Hawkins\Brown looked at the processes that take place in the kitchen, from bringing in the shopping, preparing a meal, and then enjoying sharing the food with friends and family. With the help of Michael Riebels’ daughter’s toy kitchen, we mapped out different scenarios, tried to work out what the key processes were and if they could translate into uses within the office.
We then looked at the layout of the traditional workplace, which typically has a linear progression from public frontage to private workspace. On entering, one is greeted at the defence line of the reception desk with corporate logo emblazoned above. What follows is a short journey to some glazed meeting room or even a walk through lines of open-plan desks to somewhere tucked in the back. This can be a dark and functional teapoint or kitchenette, with little space to share a coffee with a colleague.
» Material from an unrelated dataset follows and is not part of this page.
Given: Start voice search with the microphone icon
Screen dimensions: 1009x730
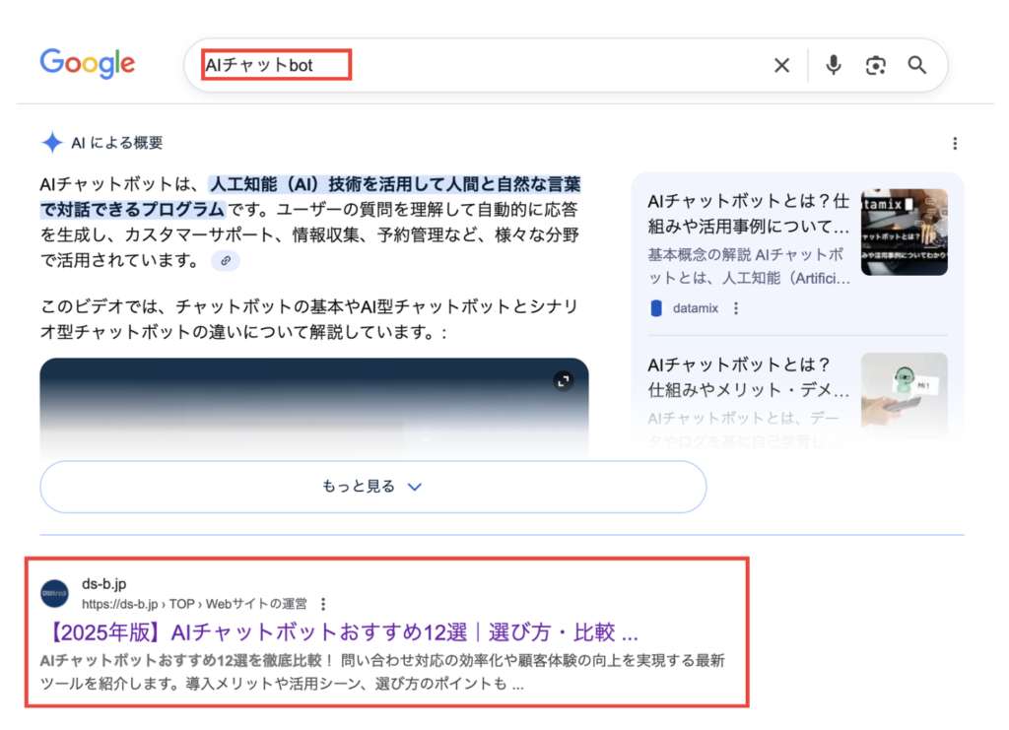Looking at the screenshot, I should coord(834,65).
Could we reverse this linear process of experience and make the kitchen the new reception? Could it be a warm, social space where colleagues informally meet each other or a client over a cup of coffee and a sandwich? Could key elements from the kitchen infiltrate the office floor?
We are all familiar with the idea of the ‘water cooler moment’, when people naturally congregate around the coffee machine. Could more of these symbols – more commonplace perhaps in the domestic kitchen – become catalysts for social interaction within the workplace? Could we create a linear kitchen that starts at reception with the kitchen table and then key components like Zip water taps, coffee machines, fridges, dishwashers et cetera pop up within a storage wall that meanders all the way through the workspace? Can the whole workspace become one large communal kitchen supporting more activity-based working?
And, conversely, isn’t the domestic kitchen learning more quickly from the workplace, with kids working on their laptops at the breakfast counter and the new smart fridges telling you your milk has run out?